[Start SOURCE]

Russia appeared to seize the initiative in international efforts to end the conflict in Syria on Sunday as Washington scrambled to devise a new strategy for the war-ravaged country and France sent warplanes to bomb Islamic State targets.
As leaders gathered in New York at the United Nations General Assembly, U.S. Secretary of State John Kerry discussed Syria with Russian Foreign Minister Sergei Lavrov. He said that while it was vital to coordinate efforts against Islamic State militants this was not yet happening.
“I think we have concerns about how we are going to go forward,” Kerry told reporters. U.S. officials said Kerry was working on a new political initiative in New York that would include Russia and key regional powers.
A senior State Department official told reporters: “It was a very thorough exchange of views on both the military and the political implications of Russia’s increased engagement in Syria.”
Kerry also discussed Syria with Iran’s foreign minister during a meeting at the United Nations on Saturday.
It was announced in Baghdad that Russian military officials were working with counterparts from Iran, Syria and Iraq on intelligence and security cooperation to counter Islamic State, which has captured large areas of both Syria and Iraq.

[End SOURCE]
[Start EXTRACTED INFORMATION]

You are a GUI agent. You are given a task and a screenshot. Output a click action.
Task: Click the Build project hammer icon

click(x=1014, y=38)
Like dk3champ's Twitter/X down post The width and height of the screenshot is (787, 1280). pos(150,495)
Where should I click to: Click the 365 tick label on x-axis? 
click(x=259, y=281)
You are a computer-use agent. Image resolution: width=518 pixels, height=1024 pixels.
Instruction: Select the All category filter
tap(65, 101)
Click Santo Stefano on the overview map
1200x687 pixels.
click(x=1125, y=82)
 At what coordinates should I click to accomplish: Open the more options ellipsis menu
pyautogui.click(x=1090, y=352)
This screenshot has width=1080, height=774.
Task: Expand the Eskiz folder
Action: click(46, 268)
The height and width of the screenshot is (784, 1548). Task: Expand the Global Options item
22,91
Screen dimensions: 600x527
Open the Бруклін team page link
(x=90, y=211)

[End EXTRACTED INFORMATION]

Pick up the news report on international efforts over the Syrian conflict after its last sentence and write the next few paragraphs. The data above comes from a separate source and is unrelated to the text.

● ANSWER FOR THE TASK:
The move was seen in the region as potentially giving Moscow more sway in the Middle East.
Russian President Vladimir Putin derided U.S. efforts to end the Syria war, which has driven a tide of refugees into neighboring states and Europe.
He said Moscow, which this month sent tanks and warplanes to a Russian military base in Syria, was itself trying to create a “coordinated framework” to resolve the conflict.
“We would welcome a common platform for collective action against the terrorists,” Putin said in an interview on Sunday on CBS’s “60 Minutes.”
Putin, who will meet U.S. President Barack Obama in New York on Monday, branded U.S. support for rebel forces in Syria as illegal and ineffective and said Damascus should be included in international efforts to fight Islamic State.
He mocked U.S. plans to train up to 5,400 Syrian rebels to fight the group. “It turns out that only 60 of these fighters have been properly trained, and as few as four or five people actually carry weapons,” he said.
Putin said Russia had no plans now to deploy combat troops. “Russia will not take part in any field operations on the territory of Syria or in other states; at least, we do not plan it for now,” he said.
Referring to the risk of radicalized fighters returning home after fighting with Islamic State, he said: “There are more than 2,000 militants in Syria from the former Soviet Union. Instead of waiting for them to return back home we should help President al-Assad fight them there, in Syria.”
Critics have urged Obama to be more decisive in the Middle East and Syria, where the United Nations has said 250,000 people have died after four years of conflict, and say lack of a clear American policy has given Islamic State opportunities to expand.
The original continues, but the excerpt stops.